The subsequent development of posttraumatic stress disorder (PTSD) was a strong predictor of outcome in both the whiplash and contusion groups. In fact, impaired QOL did not correlate with whiplash when models were adjusted for sociodemographic variables and history of psychological distress. PTSD was the main determining factor for poorer QOL. Importantly, the initial injury was not a determinant in the 12-month outcome.
There are a number of caveats to this study. These relate to the specificity of the initial diagnosis and the classification that is done around the time of the incident. Questionnaires applied in this instance are highly selective and often do not capture the whole range of potentially important psychological factors that could contribute to the QOL and other outcome measures. Nevertheless, information gained in this study aids understanding. The data highlight the importance of the psychological reaction to a specific event, more than the actual event itself.

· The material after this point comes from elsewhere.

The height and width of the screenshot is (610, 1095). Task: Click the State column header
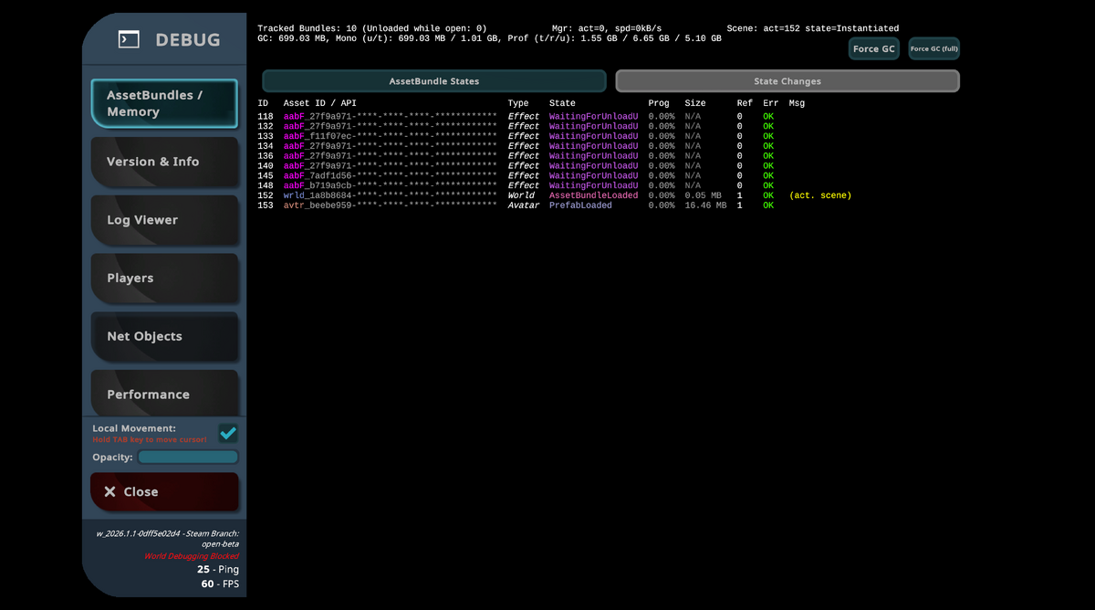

A high percentage of patients with FM have their condition triggered by a specific traumatic life factor19. There is a strong link between distress after trauma and pain. Up to 80% of patients with severe PTSD have chronic pain20. Studies using 1990 ACR criteria note that trauma-associated distress links to FM21. It is likely that future studies using the 2010/2011 ACR diagnostic criteria and the PSD scale will identify a large population of patients with “WAD,” as well as other regional pain syndromes, as having FM or high levels of fibromyalgianess or central sensitivity. Using this approach, it is hoped that the links between trauma, distress, and FM will be easier to define.
Once FM is triggered, the pain mechanisms involved are independent of those of the initial injury. This can cause mismanagement if the ongoing symptoms are treated as those of a peripheral injury, rather than relating to the central mechanisms driving FM. As the management is essentially different, so will the outcome be fundamentally different if FM is not recognized. The correct diagnosis of the ongoing symptoms will therefore affect a host of downstream events ranging from pain, disability, and emotional distress, through to interaction with social safety nets and litigation. Each of these may in turn create further distress and compound the problem.
The most important thing is to get the diagnosis right. The central sensitization mechanism characterizing FM is the “elephant in the room” in postinjury chronic pain, just as it is in a host of other medical conditions where pain and distress are present22. Poor appreciation of this ubiquitous human response to stress with its resultant characteristic pain phenotype will lead to poor management and bad and costly outcomes.